After years of With anticipation and contributions from thousands of people, Apple Vision Pro made its debut yesterday, promising immersion in apps, games, movies, and the workplace. With over 20 cameras, sensors and microphones, two processing chips, and even an external battery that you carry in your pocket, it’s packed with world-class technology, but lacks one element that seems to be everywhere right now: generative AI.
Since the launch of OpenAI’s ChatGPT last fall, generative AI that creates text and images from simple prompts has sparked calls for regulation and fears of an existential threat to humanity, and continues to play a role in ongoing writers’ strikes in Hollywood. It has also led big tech companies to accelerate AI implementations, but not at Apple. Yesterday, Apple announced new features powered by its neural engine hardware, such as call screening which live-transcribes the first few words of a voicemail so you can decide whether to answer a call, but there was no mention of generative AI during the two-hour global keynote address of the developer conference. The only thing that came close was an update to a feature in iOS 17 that suggests the next word you might want to use when typing on an iPhone keyboard.
Speculation about Apple’s future with generative models preceded WWDC, especially in recent weeks after Apple posted a series of generative AI-related job listings, and a series of announcements by some of Apple’s biggest competitors.
The lack of generative AI news at WWDC comes about a month after Google added conversational AI Bard for search and Workspace products, including an integration with Adobe Firefly image generator, and two weeks after Microsoft expanded OpenAI’s ChatGPT and GPT-4 to Bing and Azure cloud offerings respectively.
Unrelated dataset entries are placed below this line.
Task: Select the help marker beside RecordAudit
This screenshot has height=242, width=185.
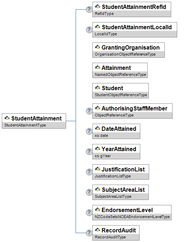Action: pos(89,233)
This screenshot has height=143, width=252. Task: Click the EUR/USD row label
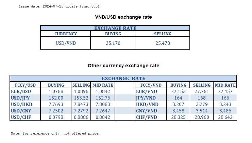coord(20,91)
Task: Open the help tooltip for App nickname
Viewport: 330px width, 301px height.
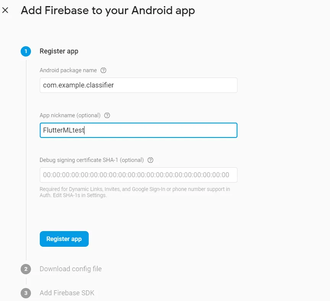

Matt Turck is an investor at FirstMark Capital, a company that invests in a number of startups that use generative AI in their products. He calls the lack of generative AI talk a smart marketing choice by Apple. Several AI-powered features were announced, but the lack of generative AI mentions made Vision Pro take more of the spotlight. “The reality is that Apple is a bit behind others like Microsoft and Google in generative AI, so it wisely chose to position itself as its own race in AI, rather than trying to catch up with others.” he said in a direct message.
Apple could use generative AI in a number of impactful ways, such as making the Siri voice assistant feel more conversational, or helping Apple Pages compete with auto-suggestions from Google Docs and Microsoft Word. AI that generates images can also speed up the creation of the metaverse.
Apple seems focused on delivering high-quality hardware rather than participating in the highly complicated and specialized generative AI arms race, says Micaela Mantegna, who last year lent her experience in games and AI ethics to develop OpenAI’s text-to-image model DALL -E 2 to redteam She said in an email that she thinks that’s why Apple refers to its Vision Pro headset as a spatial computing device, and why CEO Tim Cook says Apple avoids the word metaverse, a term tainted with Meta’s substandard performance.